» **Exercise goal**:
Rewrite the stretch of the material from the line containing "coordinates (402, 698)." through the line containing "column-header: TRN status" as a Markdown table with columns named Row and Line, leaving out any blank lines.

Dataset items:
☆ ☆ ☆ ☆ ☆

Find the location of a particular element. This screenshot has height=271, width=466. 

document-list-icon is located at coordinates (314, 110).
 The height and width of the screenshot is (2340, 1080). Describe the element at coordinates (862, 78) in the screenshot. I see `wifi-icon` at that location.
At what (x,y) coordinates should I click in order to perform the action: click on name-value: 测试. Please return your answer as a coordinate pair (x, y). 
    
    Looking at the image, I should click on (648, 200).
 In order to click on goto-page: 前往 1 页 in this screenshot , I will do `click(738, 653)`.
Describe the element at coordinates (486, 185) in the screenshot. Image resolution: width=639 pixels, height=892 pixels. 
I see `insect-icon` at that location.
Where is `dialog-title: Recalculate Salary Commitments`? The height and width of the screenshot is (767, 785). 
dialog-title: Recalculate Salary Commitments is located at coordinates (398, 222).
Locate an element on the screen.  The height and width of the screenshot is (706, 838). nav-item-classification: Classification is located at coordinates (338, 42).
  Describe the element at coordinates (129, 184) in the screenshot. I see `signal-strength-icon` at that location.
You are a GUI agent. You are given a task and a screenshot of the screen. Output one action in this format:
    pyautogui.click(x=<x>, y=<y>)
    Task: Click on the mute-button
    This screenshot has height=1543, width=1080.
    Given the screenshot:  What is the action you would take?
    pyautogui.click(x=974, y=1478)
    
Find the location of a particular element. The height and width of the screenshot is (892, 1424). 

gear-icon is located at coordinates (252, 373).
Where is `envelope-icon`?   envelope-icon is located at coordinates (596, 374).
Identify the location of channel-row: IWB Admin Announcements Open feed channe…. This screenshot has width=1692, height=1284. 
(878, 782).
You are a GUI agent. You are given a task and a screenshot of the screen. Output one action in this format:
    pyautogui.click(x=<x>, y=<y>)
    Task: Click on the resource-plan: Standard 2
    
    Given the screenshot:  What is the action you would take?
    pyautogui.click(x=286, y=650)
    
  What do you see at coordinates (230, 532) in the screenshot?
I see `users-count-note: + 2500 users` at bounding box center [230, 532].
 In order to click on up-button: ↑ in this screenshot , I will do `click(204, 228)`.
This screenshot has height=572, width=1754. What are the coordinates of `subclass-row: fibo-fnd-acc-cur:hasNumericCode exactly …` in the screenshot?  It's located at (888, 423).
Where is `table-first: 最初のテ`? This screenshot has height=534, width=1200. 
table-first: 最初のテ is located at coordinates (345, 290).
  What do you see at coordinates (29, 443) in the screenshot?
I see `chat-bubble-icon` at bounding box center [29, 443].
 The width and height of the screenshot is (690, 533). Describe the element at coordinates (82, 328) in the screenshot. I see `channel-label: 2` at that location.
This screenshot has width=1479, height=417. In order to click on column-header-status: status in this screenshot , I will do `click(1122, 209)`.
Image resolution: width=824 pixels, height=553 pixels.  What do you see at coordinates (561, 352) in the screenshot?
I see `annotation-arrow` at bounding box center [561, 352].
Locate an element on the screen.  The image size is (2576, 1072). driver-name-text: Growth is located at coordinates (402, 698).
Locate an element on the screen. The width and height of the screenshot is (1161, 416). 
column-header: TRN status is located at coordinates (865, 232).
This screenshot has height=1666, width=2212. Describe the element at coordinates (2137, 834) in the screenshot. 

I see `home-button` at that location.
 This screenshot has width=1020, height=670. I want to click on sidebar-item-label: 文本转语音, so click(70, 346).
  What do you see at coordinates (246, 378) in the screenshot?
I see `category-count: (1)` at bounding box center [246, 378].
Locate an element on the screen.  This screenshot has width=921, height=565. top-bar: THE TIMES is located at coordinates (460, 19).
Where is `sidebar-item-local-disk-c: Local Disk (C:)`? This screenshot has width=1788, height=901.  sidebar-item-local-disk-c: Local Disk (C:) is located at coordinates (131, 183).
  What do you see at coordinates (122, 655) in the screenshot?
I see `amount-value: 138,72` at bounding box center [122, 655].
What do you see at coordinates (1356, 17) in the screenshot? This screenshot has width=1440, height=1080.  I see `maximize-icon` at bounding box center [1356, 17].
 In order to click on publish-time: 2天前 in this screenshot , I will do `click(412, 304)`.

☆ ☆ ☆ ☆ ☆

» **Task response**:
| Row | Line |
|---|---|
| 1 | Locate an element on the screen.  The image size is (2576, 1072). driver-name-text: Growth is located at coordinates (402, 698). |
| 2 | Locate an element on the screen. The width and height of the screenshot is (1161, 416).  |
| 3 | column-header: TRN status is located at coordinates (865, 232). |